Exercise =>
From the start of the records through the line holding "Action: click(551, 514)", inclusive, write the lines out again, swapping "icon" for "button" and changing nothing else. Leave the pictures out of your answer.

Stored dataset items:
* * * * *

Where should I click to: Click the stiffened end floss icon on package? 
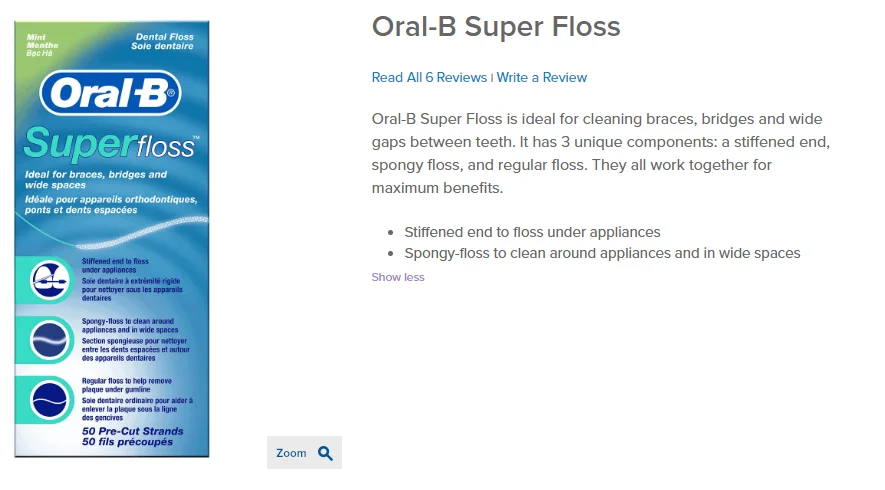[49, 277]
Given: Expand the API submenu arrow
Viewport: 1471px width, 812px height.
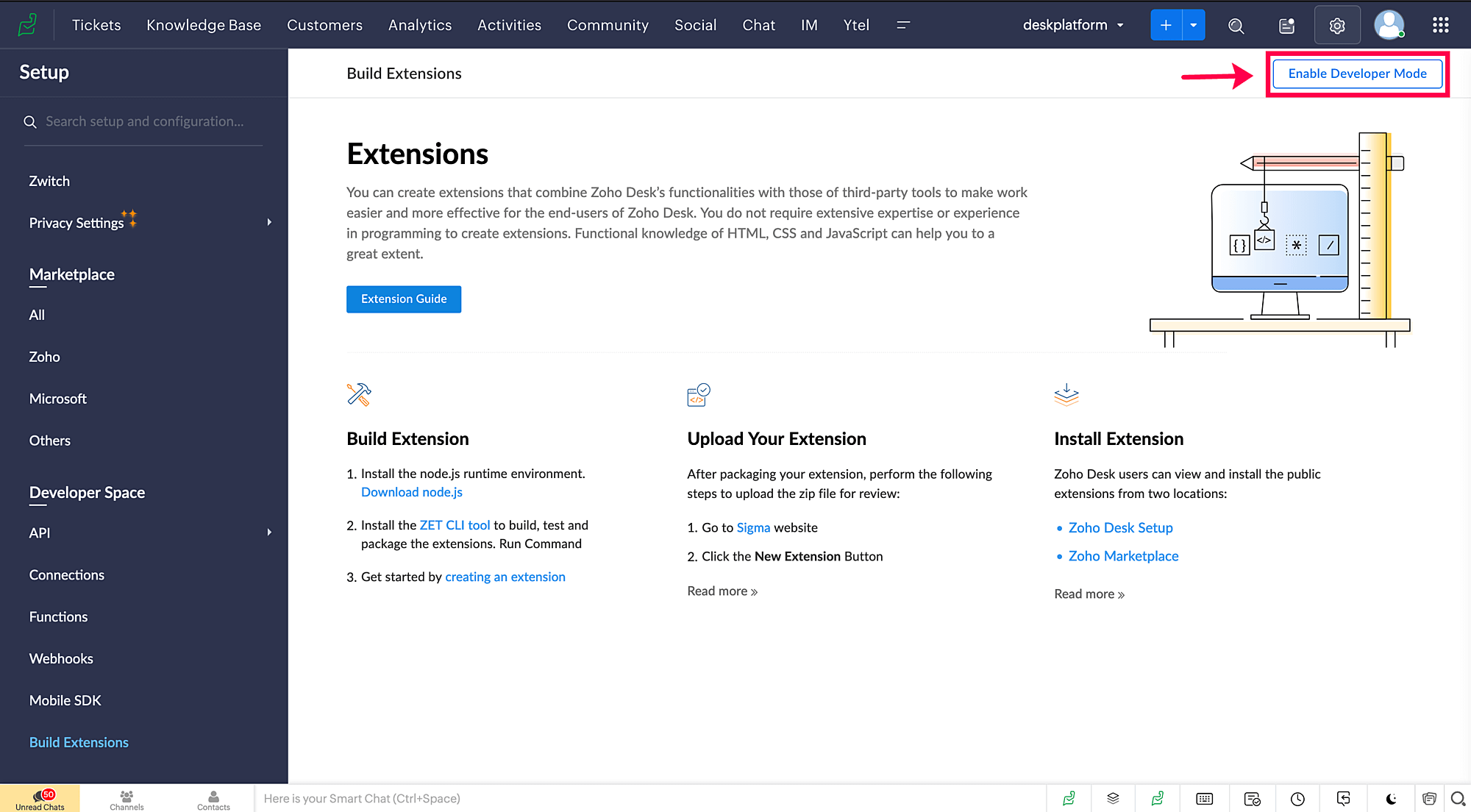Looking at the screenshot, I should (269, 533).
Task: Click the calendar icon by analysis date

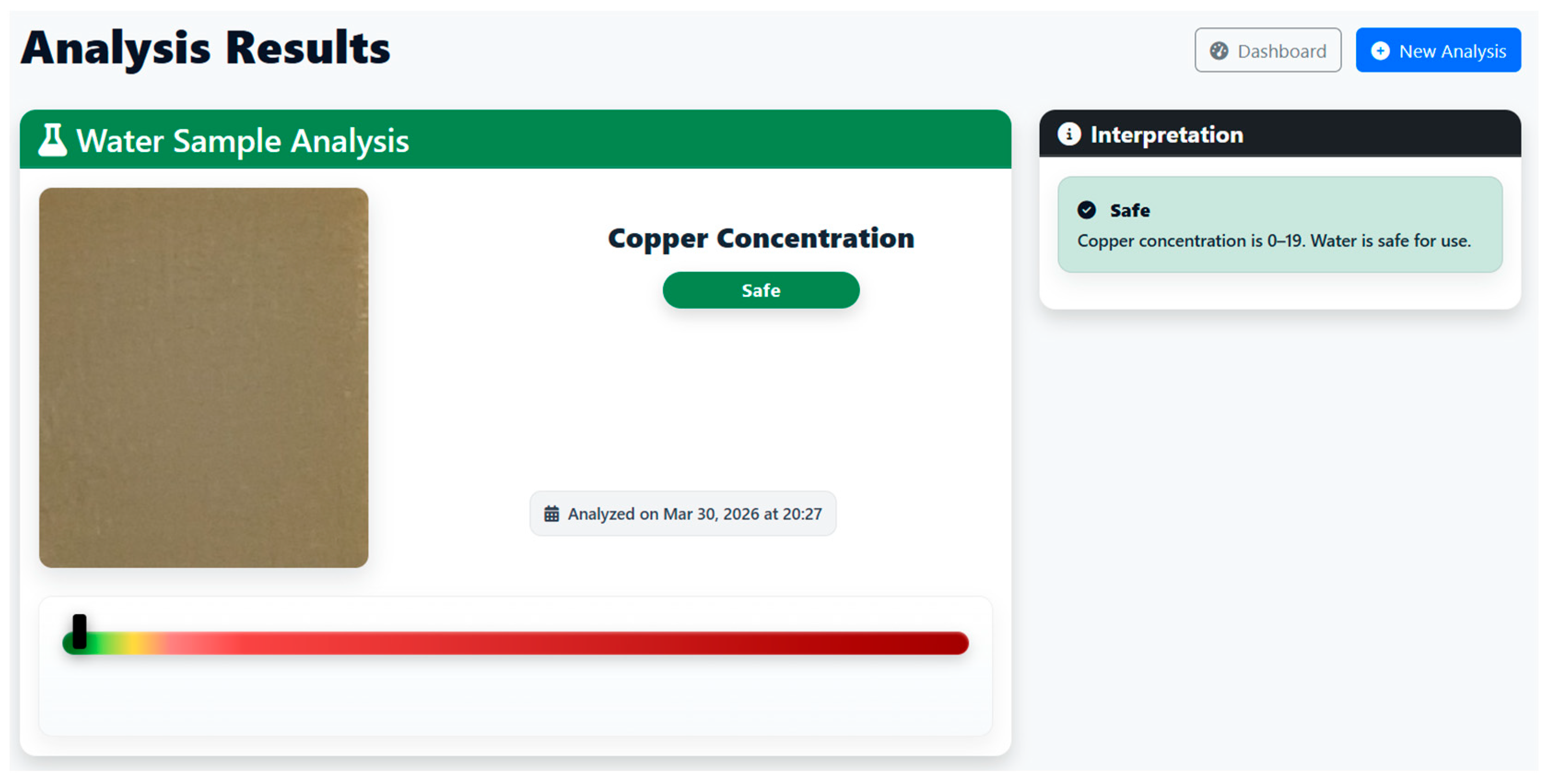Action: click(551, 514)
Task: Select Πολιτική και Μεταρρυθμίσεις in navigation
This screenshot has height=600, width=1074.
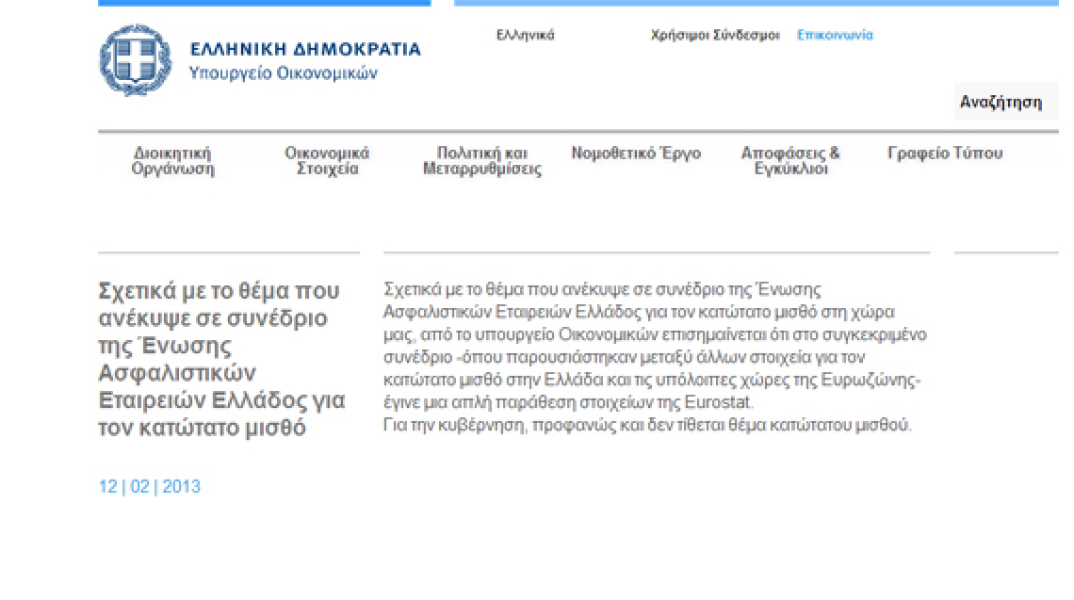Action: click(x=482, y=161)
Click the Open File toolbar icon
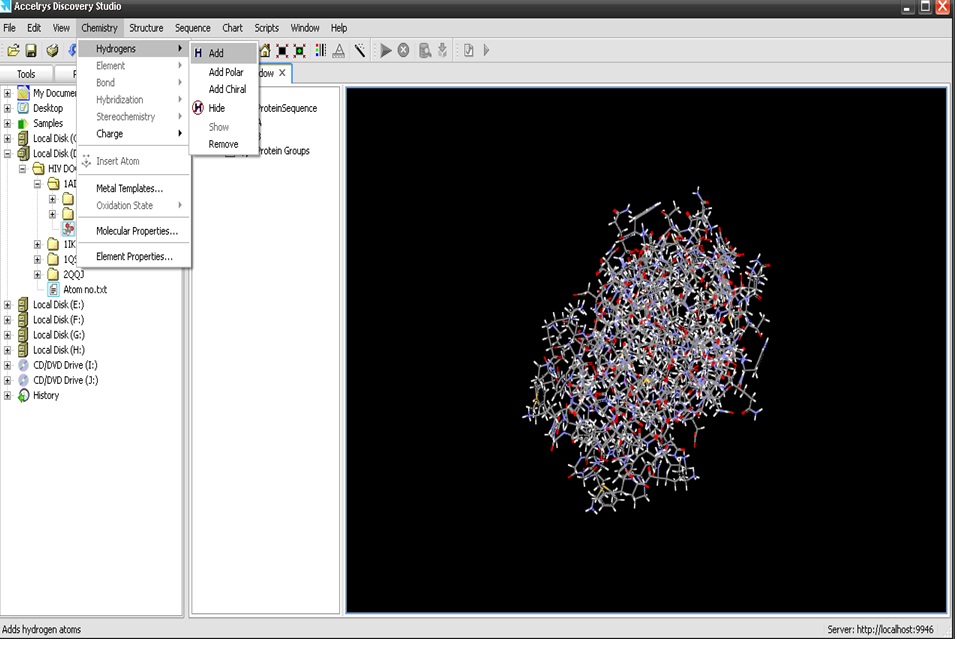957x645 pixels. 13,50

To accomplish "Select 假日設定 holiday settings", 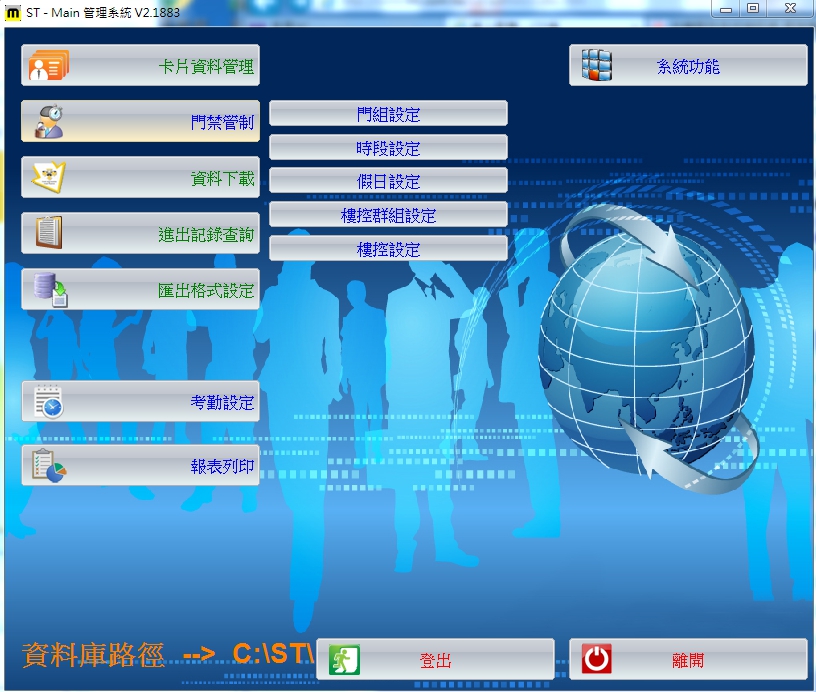I will 388,181.
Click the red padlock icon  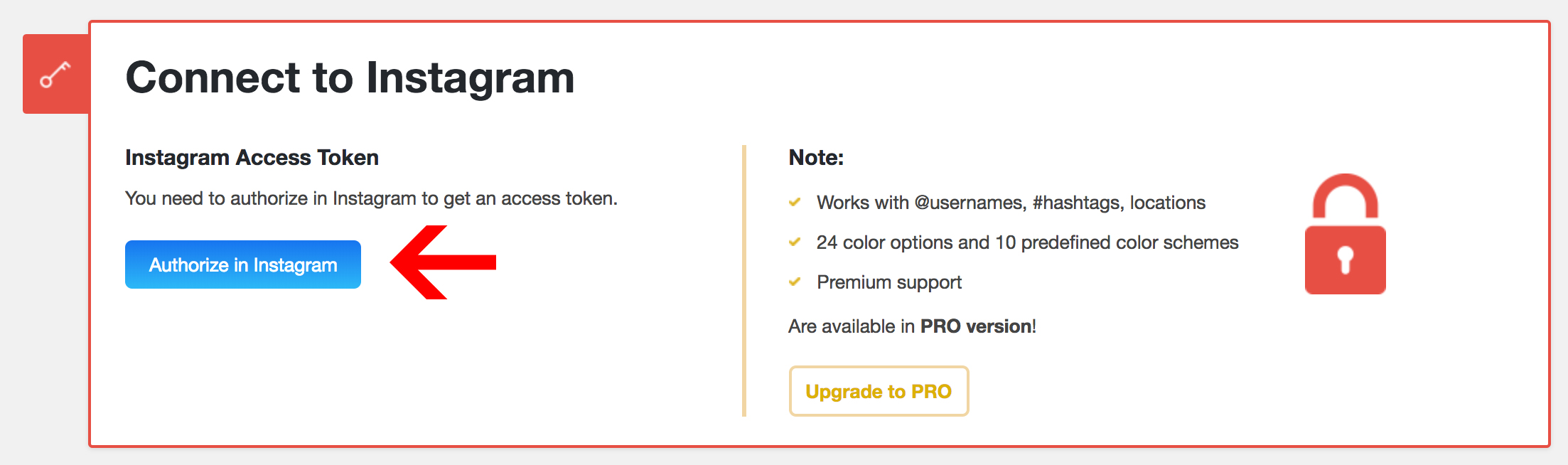click(1345, 234)
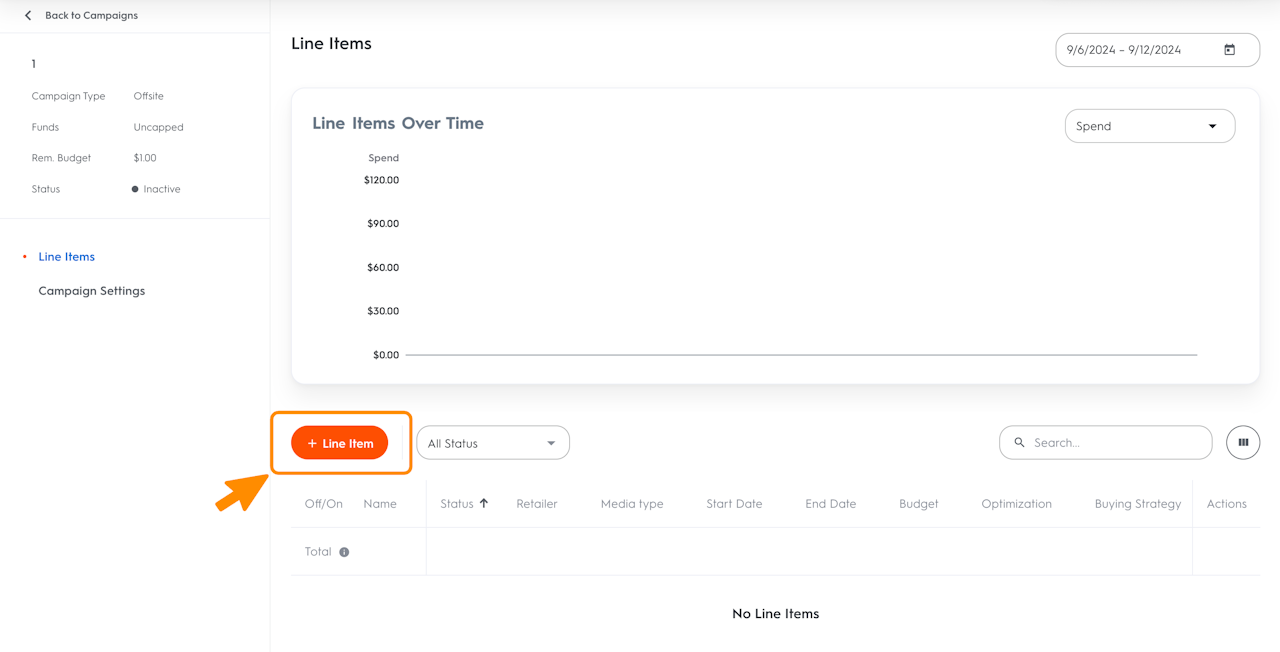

* * * * *

Answer for this exercise =>
Where should I click to: Click the stiffened end floss button on package? 
[49, 277]
Given: Expand the API submenu arrow
Viewport: 1471px width, 812px height.
Looking at the screenshot, I should (269, 533).
Task: Click the calendar button by analysis date

Action: click(551, 514)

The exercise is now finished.